If I’d been more sober, maybe I would have wondered more about what was going on, why it kept going.  But I was drunk, three sheets to a wind, and an engineer.

So, what else?  I started tinkering.

Another magnet still made the coin move, hopping out of its little depression in the plastic.  I pulled the coin first onto my hand, marveling at how warm it felt, and then deposited it onto a thick chunk of aluminum I’d stolen from one of our recent builds at work.  I’d intended to turn it in for some cash, but it would work fine as a holder for the coin.

Next, I put some wire around it, hooking it up to a spare lightbulb.  It took a couple seconds, but sure enough, the bulb flickered into life.

I grinned.  Perpetual motion!

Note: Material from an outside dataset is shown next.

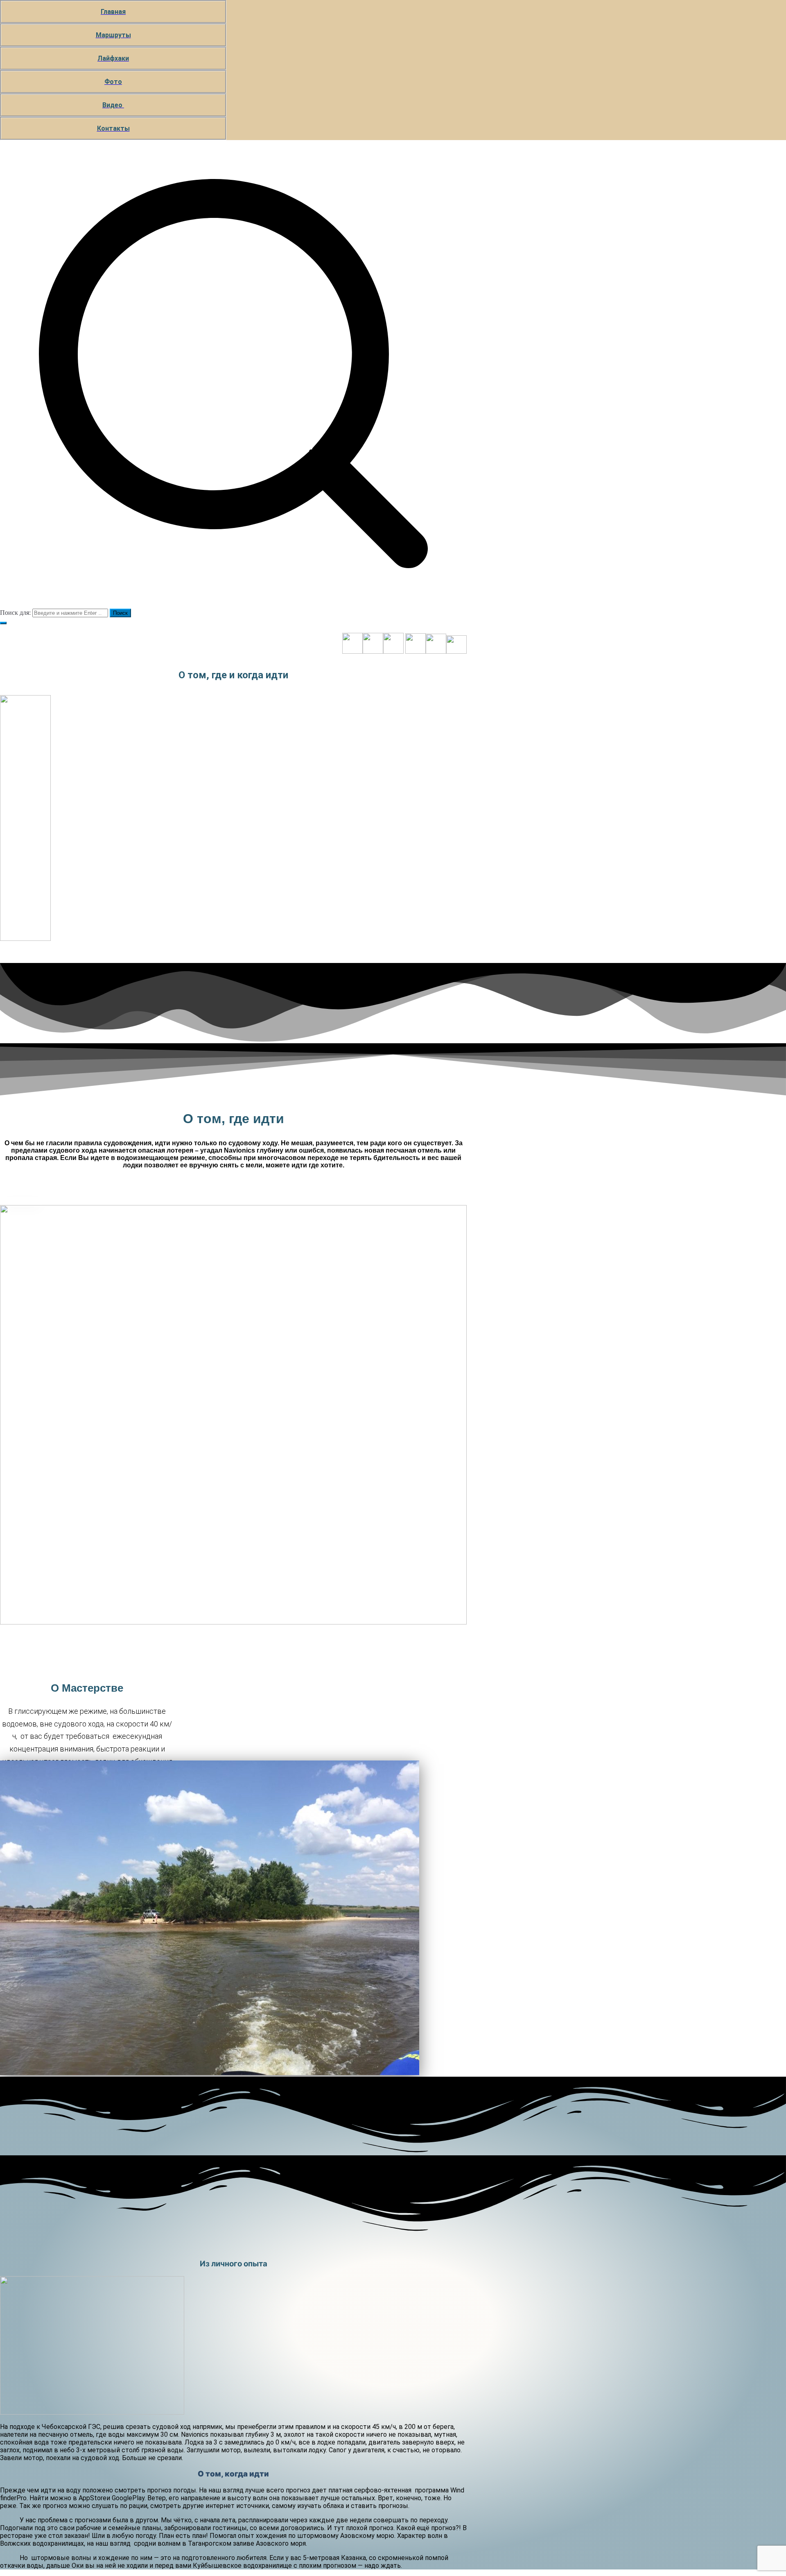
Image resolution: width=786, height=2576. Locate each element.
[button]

I thought drunkenly to myself.

I looked around the room.  What else could I do?  What about going the other way?  I had a crappy little weak generator now.  Could I boost the field, get more power out of it?

A few changes to the layout of the wire, and I had an induction coil, pushing more energy into the coin via its own magnetic field.  Normally, of course, this would make a spinning magnet quickly come to a stop as it absorbed its own kinetic energy.  I held my breath.

The coin didn’t stop.  Instead, it spun faster and faster, until it looked almost like a solid sphere of metal – and I realized suddenly that the aluminum block beneath the coin was starting to smoke where it sat on my counter.

Hastily, I whipped the coil off the coin.  It didn’t slow down, but at least the acceleration stopped.

Interesting.  I’d need a bigger heat sink.

It was about this time that my stomach suddenly decided to protest its beer-filled contents, and I abruptly lurched off to the bathroom.  I spent the next hour wrapped around the cool porcelain, and then dragged myself into bed.

The next morning, I opened my eyes to a soft whirring sound.  I blinked, rubbing at my head and wincing at the bright sunlight shining in through my slatted blinds.  Pulling myself out of bed, I stumbled into the kitchen.

It was still there, spinning merrily away.  I hadn’t hallucinated or dreamed the whole thing.  The coin had formed a slight little depression in the aluminum, but it otherwise looked the same.  Still spinning.

I looked at it as I poured myself a cup of coffee, made some eggs (my favorite hangover cure, especially with some Sriracha on them).  I ate slowly, watching the thing spin.

And then, afterwards, I called Sean and Andy.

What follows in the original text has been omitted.